Elencate gli autori che l'estratto sulla cronaca olimpica indica ai colleghi di oggi come predecessori da leggere.

§ Estratto della pagina:
───
Dal romanzo delle Olimpiadi al romanzesco dei cinque cerchi. Laddove il primo è il titolo d’un nuovo volume del maestro Alfredo Pigna. E il secondo il goffo e popolaresco chiacchiericcio sulle gesta degli atleti oltre Manica. Come dire: l’autentico contro il fasullo, l’impresa contro la mistificazione, la letteratura giornalistica contro l’uomo qualunque della penna. Un agone olimpico. Una sfida impari per il taccuino etico contro quello cialtronesco. E allora che i cari colleghi di oggi se ne vadano a dare un’occhiata ai loro predecessori: si leggano Pigna, appunto, o Buzzati, o Brera, per capire il mistero dei cali d’attenzione nei confronti dela carta stampata e della tv. Pensateci: se Dino Buzzati Traverso era riuscito a paragonare i pur capricciosi e tutt’altro che santerelli Coppi e Bartali agli eroi omerici, i cantori di oggi stroncano ogni poesia, blaterando di aste e salti (del ciambotto) nei villaggi olimpici. Che poi sono la scoperta dell’acqua calda. Scusate, sa: ma che notizia è che un atleta (con o senza apostrofo) faccia i cavoli suoi alla vigilia? Storie scontate. Giusto per far scorrere inchiostro.

Babbo, che era dirigente d’una squadra di basket d’un certo peso, la Delfino Pesaro, raccontava che l’assistente ecclesiastico (allora c’era, specie nelle società nate all’ombra dei campanili) raccomandava ai giovanotti di non andare a canestro con la palla, che non era propriamente quella a spicchi. Erano gli anni Sessanta, ma credo proprio che persino i morbosi cronistelli locali non lo ritenessero una notizia. I pruriti sono roba di oggi. Da spiattellare sullo sterco informativo dei portali da quattro soldi. Negli anni Settanta, quando la pisellomania era stata sprigionata e sdoganata dai lacci del perbenismo, il mito del trombatore ai blocchi di partenza s’espletava nei filmuccoli da quattro soldi. Quelli coi colorini un po’ opachi e i mister muscolo (ma panciuti) col capello ossigenato. Ma il romanzesco delle Olimpiadi tocca punte elevatissime di pathos con il manicheismo: gli eroi del bene e del male. Il sorriso e le lacrime. I buoni e i cattivi. E allora, eccolo là, il luogo comune: quello dell’arrivano i nostri, dei grandi che fanno scordare il debito pubblico e lo spread, salvo pigliare premi e guadagnarsi una catena di serate ben prezzolati. La verità vera è che degli atleti d’oro alla gente interessa solo fino al podio. Poi, accoglienze e manifestazioni, ahinoi, sono solo mistificazioni da mass media.
───
§ Voci salvate:
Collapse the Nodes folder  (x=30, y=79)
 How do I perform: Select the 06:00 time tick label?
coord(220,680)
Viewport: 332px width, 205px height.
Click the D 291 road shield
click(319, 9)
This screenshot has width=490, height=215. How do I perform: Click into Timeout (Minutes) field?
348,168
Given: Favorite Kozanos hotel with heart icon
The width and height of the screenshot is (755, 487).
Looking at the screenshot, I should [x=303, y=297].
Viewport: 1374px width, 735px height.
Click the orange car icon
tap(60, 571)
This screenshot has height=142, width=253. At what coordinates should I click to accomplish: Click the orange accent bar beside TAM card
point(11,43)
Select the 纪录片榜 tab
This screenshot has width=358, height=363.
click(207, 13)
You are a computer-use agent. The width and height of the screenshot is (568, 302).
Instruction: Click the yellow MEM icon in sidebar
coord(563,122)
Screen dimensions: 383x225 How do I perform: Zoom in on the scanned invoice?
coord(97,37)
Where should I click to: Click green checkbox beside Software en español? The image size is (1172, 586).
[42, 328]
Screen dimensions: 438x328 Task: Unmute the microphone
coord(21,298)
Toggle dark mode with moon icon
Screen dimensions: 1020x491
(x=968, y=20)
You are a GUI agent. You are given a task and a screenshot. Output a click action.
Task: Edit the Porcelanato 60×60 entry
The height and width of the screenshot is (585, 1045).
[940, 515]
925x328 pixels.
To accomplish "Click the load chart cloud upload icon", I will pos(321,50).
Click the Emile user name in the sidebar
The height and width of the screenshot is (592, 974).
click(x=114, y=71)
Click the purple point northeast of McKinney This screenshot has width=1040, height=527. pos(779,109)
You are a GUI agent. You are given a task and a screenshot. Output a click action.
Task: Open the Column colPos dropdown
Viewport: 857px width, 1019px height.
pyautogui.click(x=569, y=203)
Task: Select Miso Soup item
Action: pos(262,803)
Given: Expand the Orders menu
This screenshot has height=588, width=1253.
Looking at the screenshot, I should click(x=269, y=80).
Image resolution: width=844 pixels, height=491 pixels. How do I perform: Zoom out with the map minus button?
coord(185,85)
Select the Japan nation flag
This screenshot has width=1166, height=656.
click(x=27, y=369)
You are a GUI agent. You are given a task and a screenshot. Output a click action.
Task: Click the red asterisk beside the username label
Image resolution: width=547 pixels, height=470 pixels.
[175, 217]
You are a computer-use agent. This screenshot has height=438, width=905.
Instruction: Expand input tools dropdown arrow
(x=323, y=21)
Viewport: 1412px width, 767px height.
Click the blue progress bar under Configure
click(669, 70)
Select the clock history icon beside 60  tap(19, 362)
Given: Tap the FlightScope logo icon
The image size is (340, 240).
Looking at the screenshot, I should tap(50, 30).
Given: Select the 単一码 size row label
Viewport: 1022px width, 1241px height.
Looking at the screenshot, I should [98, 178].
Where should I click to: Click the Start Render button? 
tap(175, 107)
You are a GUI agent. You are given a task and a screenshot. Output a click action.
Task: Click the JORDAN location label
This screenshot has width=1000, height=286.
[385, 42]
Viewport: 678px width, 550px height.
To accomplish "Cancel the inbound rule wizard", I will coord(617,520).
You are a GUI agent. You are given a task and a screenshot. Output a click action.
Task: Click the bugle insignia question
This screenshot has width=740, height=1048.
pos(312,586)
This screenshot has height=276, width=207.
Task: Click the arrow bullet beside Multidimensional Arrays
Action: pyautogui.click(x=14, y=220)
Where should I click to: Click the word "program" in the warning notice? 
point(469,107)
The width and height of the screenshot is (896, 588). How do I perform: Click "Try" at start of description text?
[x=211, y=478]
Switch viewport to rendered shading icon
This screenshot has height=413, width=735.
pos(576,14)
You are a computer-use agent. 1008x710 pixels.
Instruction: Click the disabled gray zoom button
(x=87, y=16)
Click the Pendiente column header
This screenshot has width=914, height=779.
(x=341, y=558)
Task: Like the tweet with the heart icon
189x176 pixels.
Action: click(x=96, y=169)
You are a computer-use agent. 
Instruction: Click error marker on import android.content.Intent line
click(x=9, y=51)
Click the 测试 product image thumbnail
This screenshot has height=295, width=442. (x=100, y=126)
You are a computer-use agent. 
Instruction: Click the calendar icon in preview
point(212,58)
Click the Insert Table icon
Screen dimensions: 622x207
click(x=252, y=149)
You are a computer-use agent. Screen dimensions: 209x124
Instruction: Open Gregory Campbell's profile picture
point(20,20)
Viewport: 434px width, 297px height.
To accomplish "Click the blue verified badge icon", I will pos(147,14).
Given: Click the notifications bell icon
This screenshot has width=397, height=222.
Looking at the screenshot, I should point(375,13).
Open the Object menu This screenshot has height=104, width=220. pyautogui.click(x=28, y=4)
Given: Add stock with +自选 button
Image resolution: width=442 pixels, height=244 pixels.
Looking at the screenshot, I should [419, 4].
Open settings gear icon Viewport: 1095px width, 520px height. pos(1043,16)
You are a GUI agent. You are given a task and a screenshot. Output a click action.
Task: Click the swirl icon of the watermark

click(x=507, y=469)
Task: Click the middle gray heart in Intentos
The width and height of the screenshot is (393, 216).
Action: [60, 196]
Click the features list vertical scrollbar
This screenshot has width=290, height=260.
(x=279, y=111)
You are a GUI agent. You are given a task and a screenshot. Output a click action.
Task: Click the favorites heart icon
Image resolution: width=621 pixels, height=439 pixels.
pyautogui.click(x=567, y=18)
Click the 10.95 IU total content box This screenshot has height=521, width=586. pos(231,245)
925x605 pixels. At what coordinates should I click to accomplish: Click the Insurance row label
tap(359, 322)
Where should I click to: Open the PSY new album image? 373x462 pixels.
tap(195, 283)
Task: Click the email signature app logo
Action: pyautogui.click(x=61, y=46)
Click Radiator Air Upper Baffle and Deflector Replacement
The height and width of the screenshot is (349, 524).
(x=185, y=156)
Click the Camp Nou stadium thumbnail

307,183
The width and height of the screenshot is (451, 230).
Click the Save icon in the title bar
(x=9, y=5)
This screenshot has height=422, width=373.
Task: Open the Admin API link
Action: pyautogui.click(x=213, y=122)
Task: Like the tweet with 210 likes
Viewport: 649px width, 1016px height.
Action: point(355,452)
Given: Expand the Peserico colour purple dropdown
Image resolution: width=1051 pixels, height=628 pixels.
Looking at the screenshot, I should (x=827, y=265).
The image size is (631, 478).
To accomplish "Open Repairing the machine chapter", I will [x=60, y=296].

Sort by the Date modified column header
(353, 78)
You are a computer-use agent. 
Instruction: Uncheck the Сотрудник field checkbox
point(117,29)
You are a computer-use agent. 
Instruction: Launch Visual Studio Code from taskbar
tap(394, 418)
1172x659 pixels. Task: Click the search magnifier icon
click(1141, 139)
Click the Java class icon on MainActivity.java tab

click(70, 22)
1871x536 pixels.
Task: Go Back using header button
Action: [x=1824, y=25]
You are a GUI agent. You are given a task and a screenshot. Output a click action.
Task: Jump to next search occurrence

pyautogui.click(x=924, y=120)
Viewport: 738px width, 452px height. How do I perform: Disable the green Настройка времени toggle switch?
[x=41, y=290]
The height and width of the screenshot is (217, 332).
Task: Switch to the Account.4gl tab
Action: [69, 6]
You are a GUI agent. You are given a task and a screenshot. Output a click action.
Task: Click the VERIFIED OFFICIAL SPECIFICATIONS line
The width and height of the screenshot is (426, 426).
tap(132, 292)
───
§ Risposta attesa:
Pigna, Buzzati, Brera